## [What the task requires]
Please rewrite the part of the records that opens with the line containing "This screenshot has width=549, height=227." and closes with the line containing "Action: 28,51", swapping "forward" for "backward" and keeping everything else the same.

## [Source records]
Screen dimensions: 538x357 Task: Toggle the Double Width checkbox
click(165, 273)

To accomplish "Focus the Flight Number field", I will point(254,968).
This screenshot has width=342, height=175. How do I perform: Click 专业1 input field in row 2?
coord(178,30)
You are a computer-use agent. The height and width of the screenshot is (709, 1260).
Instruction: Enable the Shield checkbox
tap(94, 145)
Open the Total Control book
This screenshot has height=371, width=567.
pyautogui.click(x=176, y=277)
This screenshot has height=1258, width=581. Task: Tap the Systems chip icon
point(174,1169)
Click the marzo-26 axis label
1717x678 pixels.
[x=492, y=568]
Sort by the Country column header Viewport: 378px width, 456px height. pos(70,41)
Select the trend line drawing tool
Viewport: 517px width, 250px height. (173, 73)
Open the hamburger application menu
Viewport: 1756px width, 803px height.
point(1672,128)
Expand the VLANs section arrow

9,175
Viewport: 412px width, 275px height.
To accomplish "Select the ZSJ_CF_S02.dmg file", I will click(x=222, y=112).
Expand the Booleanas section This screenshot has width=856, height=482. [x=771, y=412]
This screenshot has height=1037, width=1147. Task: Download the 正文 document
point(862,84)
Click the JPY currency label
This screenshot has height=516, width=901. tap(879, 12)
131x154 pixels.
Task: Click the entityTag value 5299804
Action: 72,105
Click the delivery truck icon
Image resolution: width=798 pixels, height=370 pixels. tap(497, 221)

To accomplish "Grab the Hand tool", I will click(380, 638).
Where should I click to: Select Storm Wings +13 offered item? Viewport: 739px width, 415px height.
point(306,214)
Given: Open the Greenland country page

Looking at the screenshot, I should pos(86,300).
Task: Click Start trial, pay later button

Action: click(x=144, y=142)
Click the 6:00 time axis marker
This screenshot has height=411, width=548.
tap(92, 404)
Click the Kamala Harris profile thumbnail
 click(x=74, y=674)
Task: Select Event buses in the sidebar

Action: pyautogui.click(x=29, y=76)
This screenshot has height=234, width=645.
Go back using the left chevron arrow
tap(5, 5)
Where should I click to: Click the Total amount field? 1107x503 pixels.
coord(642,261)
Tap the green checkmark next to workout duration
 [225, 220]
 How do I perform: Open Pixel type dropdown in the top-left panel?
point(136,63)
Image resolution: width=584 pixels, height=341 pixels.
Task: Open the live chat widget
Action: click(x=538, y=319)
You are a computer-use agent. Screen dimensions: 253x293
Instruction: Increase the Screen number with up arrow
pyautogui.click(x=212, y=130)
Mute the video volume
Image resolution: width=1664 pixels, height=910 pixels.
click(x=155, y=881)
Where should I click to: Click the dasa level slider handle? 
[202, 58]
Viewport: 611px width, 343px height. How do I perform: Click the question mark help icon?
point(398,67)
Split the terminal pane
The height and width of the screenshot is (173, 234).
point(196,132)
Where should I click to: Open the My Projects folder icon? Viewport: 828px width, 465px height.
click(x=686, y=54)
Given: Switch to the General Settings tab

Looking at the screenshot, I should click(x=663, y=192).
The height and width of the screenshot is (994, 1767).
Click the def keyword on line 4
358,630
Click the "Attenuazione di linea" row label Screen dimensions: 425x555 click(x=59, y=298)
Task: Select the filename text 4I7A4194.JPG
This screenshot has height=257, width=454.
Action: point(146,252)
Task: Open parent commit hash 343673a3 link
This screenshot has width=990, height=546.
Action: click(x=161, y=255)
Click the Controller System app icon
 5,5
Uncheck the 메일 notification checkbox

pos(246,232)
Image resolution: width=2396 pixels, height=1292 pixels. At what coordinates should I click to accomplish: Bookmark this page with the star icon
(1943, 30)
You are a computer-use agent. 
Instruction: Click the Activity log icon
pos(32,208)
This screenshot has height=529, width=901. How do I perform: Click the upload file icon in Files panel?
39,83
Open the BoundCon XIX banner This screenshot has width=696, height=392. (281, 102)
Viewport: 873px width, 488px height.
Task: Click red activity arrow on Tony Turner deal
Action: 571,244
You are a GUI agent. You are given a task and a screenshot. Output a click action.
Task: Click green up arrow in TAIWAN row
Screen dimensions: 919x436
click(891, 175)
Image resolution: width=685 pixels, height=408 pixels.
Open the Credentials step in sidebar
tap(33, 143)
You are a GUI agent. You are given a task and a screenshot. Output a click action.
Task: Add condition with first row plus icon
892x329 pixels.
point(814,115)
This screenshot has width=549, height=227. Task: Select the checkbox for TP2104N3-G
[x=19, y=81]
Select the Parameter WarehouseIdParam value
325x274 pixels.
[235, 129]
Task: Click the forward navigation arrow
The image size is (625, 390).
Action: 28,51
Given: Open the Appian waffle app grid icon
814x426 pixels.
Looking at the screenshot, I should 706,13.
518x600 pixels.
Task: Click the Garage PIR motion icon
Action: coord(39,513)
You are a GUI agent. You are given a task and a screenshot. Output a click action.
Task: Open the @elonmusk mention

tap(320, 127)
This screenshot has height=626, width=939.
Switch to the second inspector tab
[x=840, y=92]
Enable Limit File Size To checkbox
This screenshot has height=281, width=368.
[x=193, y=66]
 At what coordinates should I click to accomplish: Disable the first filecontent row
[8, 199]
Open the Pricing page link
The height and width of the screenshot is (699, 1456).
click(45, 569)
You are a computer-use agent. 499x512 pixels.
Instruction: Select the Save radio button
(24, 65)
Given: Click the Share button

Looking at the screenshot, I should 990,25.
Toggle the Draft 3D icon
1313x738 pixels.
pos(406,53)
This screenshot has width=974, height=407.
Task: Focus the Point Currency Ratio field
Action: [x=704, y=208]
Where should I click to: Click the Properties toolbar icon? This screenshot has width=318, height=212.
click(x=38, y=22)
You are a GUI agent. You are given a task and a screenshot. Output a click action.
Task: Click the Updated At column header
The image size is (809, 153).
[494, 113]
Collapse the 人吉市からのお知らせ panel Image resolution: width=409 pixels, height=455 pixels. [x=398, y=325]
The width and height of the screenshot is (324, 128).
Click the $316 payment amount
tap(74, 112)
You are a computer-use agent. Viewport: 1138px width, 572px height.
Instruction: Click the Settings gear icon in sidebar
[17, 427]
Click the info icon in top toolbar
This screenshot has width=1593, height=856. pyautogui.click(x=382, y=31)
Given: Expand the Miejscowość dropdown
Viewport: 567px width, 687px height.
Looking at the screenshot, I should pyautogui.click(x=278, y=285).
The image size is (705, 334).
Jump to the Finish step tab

## [Result of the exercise]
This screenshot has width=549, height=227. Task: Select the checkbox for TP2104N3-G
[x=19, y=81]
Select the Parameter WarehouseIdParam value
325x274 pixels.
[235, 129]
Task: Click the backward navigation arrow
The image size is (625, 390).
Action: 28,51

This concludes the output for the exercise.